IL-6 modulation for COVID-19: the right patients at the right time?

Abstract

The ongoing pandemic caused by the novel coronavirus SARS-CoV-2 has disrupted the global economy and strained healthcare systems to their limits. After the virus first emerged in late 2019, the first intervention that demonstrated significant reductions in mortality for severe COVID-19 in large-scale trials was corticosteroids. Additional options that may reduce the burden on the healthcare system by reducing the number of patients requiring intensive care unit support are desperately needed, yet no therapy has conclusively established benefit in randomized studies for the management of moderate or mild cases of disease. Severe COVID-19 disease is characterized by a respiratory distress syndrome accompanied by elevated levels of several systemic cytokines, in a profile that shares several features with known inflammatory pathologies such as hemophagocytic lymphohistiocytosis and cytokine release syndrome secondary to chimeric antigen receptor (CAR) T cell therapy. Based on these observations, modulation of inflammatory cytokines, particularly interleukin (IL)-6, was proposed as a strategy to mitigate severe disease. Despite encouraging recoveries with anti-IL-6 agents, especially tocilizumab from single-arm studies, early randomized trials returned mixed results in terms of clinical benefit with these interventions. Later, larger trials such as RECOVERY and REMAP-CAP, however, are establishing anti-IL-6 in combination with steroids as a potential option for hypoxic patients with evidence of hyperinflammation. We propose that a positive feedback loop primarily mediated by macrophages and monocytes initiates the inflammatory cascade in severe COVID-19, and thus optimal benefit with anti-IL-6 therapies may require intervention during a finite window of opportunity at the outset of hyperinflammation but before fulminant disease causes irreversible tissue damage-as defined clinically by C reactive protein levels higher than 75 mg/L.
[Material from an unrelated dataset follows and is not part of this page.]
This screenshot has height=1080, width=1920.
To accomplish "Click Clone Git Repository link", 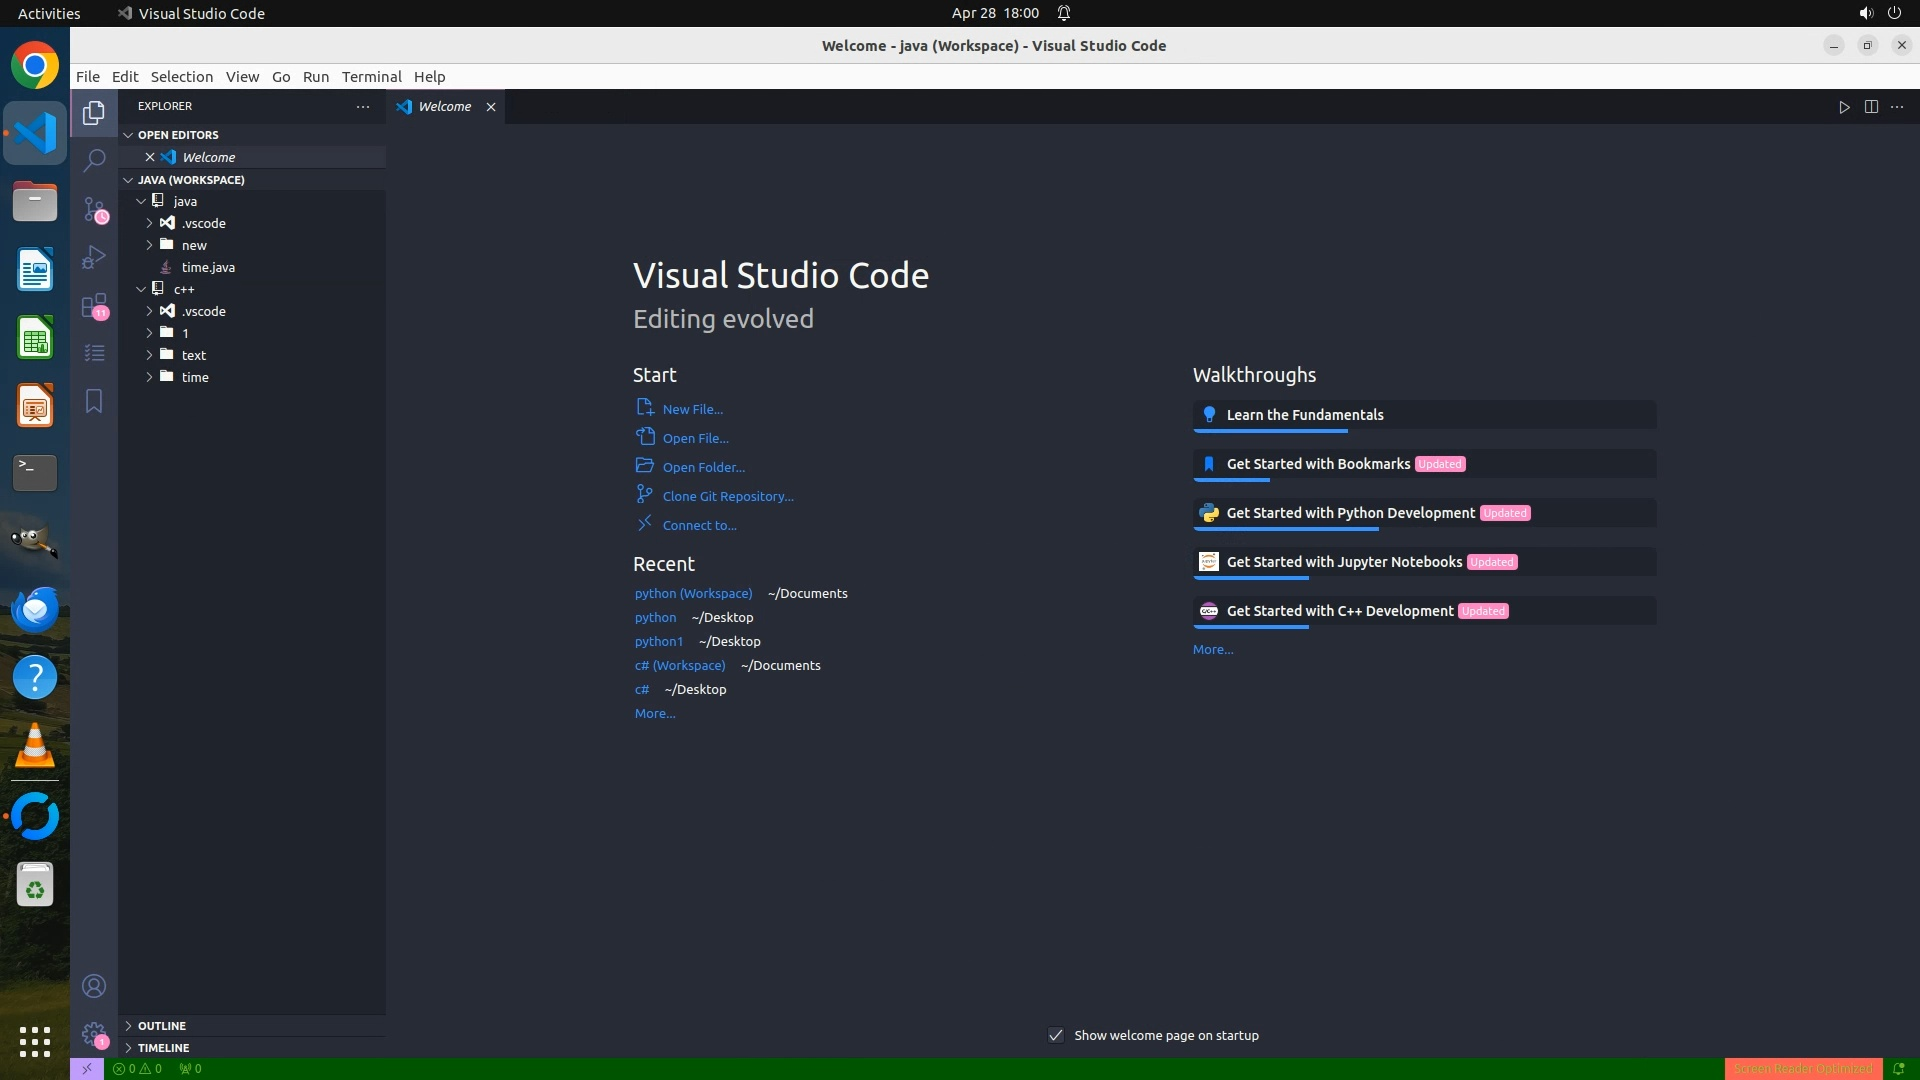I will pos(727,496).
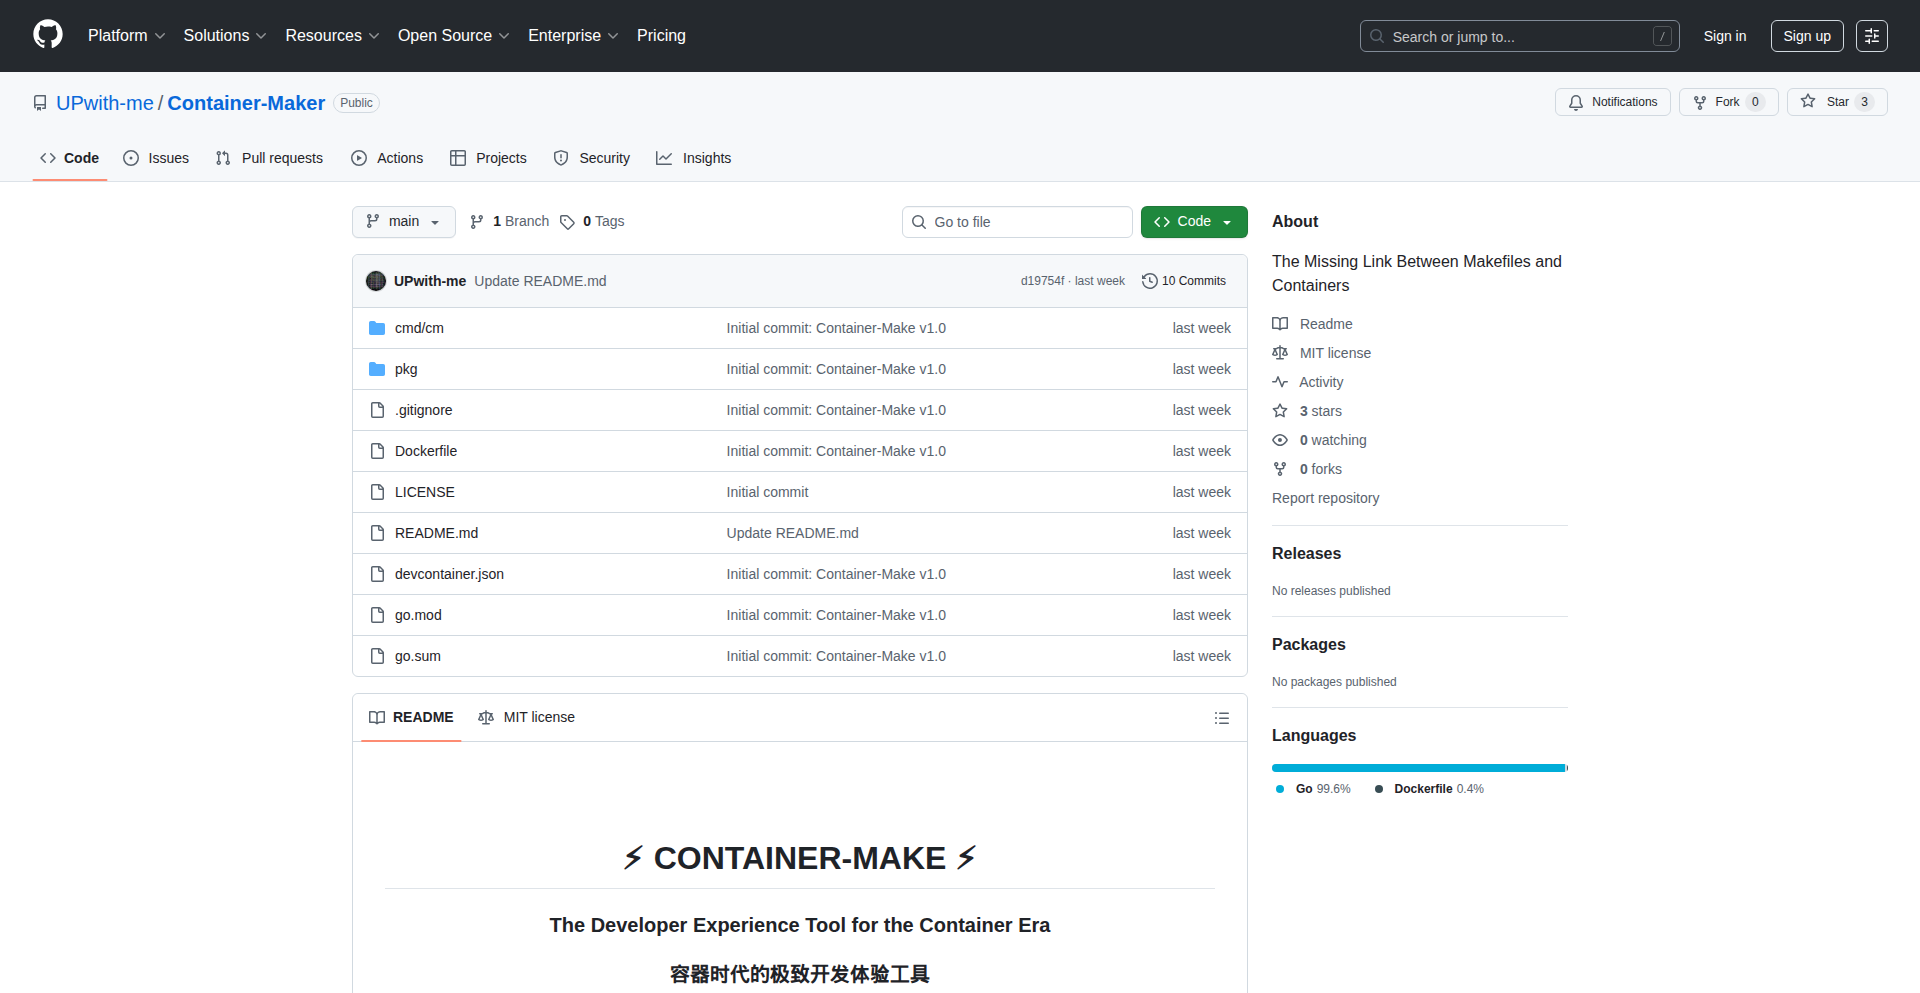
Task: Click the branch icon next to 1 Branch
Action: 476,221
Keywords: COVID-19; cytokines.

Figure 1

(A) Monocytic and macrophage contribution to SARS-CoV-2 hyperinflammation. SARS-CoV-2 directly infects pulmonary pneumocytes, causing cell death and the release of danger-associated molecular patterns, activating macrophages. Viral spike protein also triggers release of inflammatory cytokines, including interleukin (IL)-1β, IL-6, granulocyte-macrophage colony-stimulating factor (GM-CSF) and macrophage inflammatory protine (MIP)-1 by alveolar-resident macrophages, promoting monocytic infiltration. Additionally, internalization of ACE2 on viral entry leads to increased angiotensin II, facilitating reactive oxygen species production, tissue damage, and an NF-κB-driven inflammatory gene expression program that includes production of chemokines, cytokines, and IL-6. (B) Contribution of IL-6 signaling to COVID-19 inflammatory cascade. Trimeric complex formation with IL-6, IL-6R and gp130 leads to dimerization and autophosphorylation of JAK1. Phosphorylated JAK1 triggers STAT3 phosphorylation and translocation to the nucleus, initiating acute-phase protein production, including chemokines, cytokines and IL-6. Phospho-JAK1 may also contribute to acute-phase transcription through an extracellular signal-regulated kinase (ERK)-dependent pathway that relies on SHP2 and Ras. Notably, IL-6 also induces expression of SOCS1 and SOC3, which negatively regulate JAK/STAT signaling. The classical signaling pathway is largely restricted to the lymphocyte compartment, where it contributes to adaptive immunity, whereas trans signaling may occur in any tissue type and is generally pro-inflammatory. Interventions that may alleviate inflammatory IL-6 signaling (ie, tocilizumab or tyrosine kinase inhibitors) are shown.